ASKERİ ÖĞRENCİLERİN DURUMU
Son olarak burada değinmek istediğimiz konulardan biri de kapatılan askeri okullarda bulunan öğrencilerin Olağanüstü Hal İşlemleri İnceleme Komisyonuna başvuru hakkının bulunup bulunmadığıdır.

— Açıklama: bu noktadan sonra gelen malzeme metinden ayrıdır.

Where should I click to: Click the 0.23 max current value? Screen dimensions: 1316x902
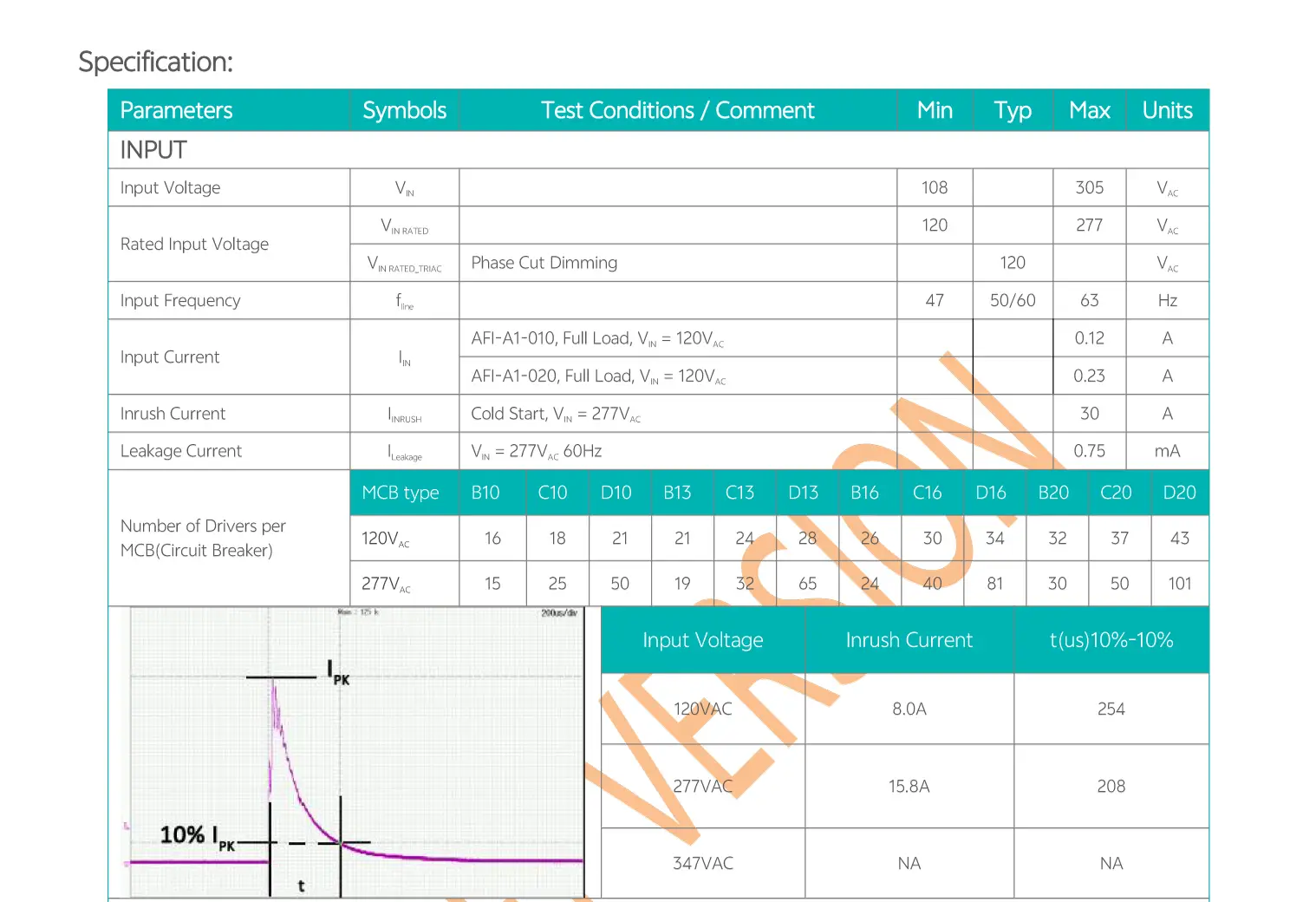[1089, 376]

Olağanüstü hal sürecinde çıkartılan KHK'lar ile kapatılan askeri okul öğrencilerinin öğrenciliklerine son verilmemiş, bu öğrenciler dengi sivil lise ve üniversitelere yerleştirilmiştir. Dolayısıyla askeri öğrenciler hakkında KHK'lar ile doğrudan ilişik kesme işlemi yapılmamıştır. Burada yapılan işlem öğrencilikle ilişik kesilmesi değil, ilgili KHK madde hükmünde de açıkça belirtildiği üzere dengi okullara nakil işlemidir. Askeri öğrenciler hakkında Milli Eğitim Bakanlığı ve YÖK tarafından idari işlem tesis edilmek suretiyle askeri okullardan sivil okullara yerleştirme işlemi yapılmıştır. Sonuç olarak; OHAL KHK'ları ile haklarında doğrudan işlem tesis edilmemiş askeri öğrenciler, Olağanüstü Hal İşlemleri İnceleme Komisyonunun, 685 sayılı KHK'nın 2. Maddesinde belirlenen görev kapsamı dışındadırlar.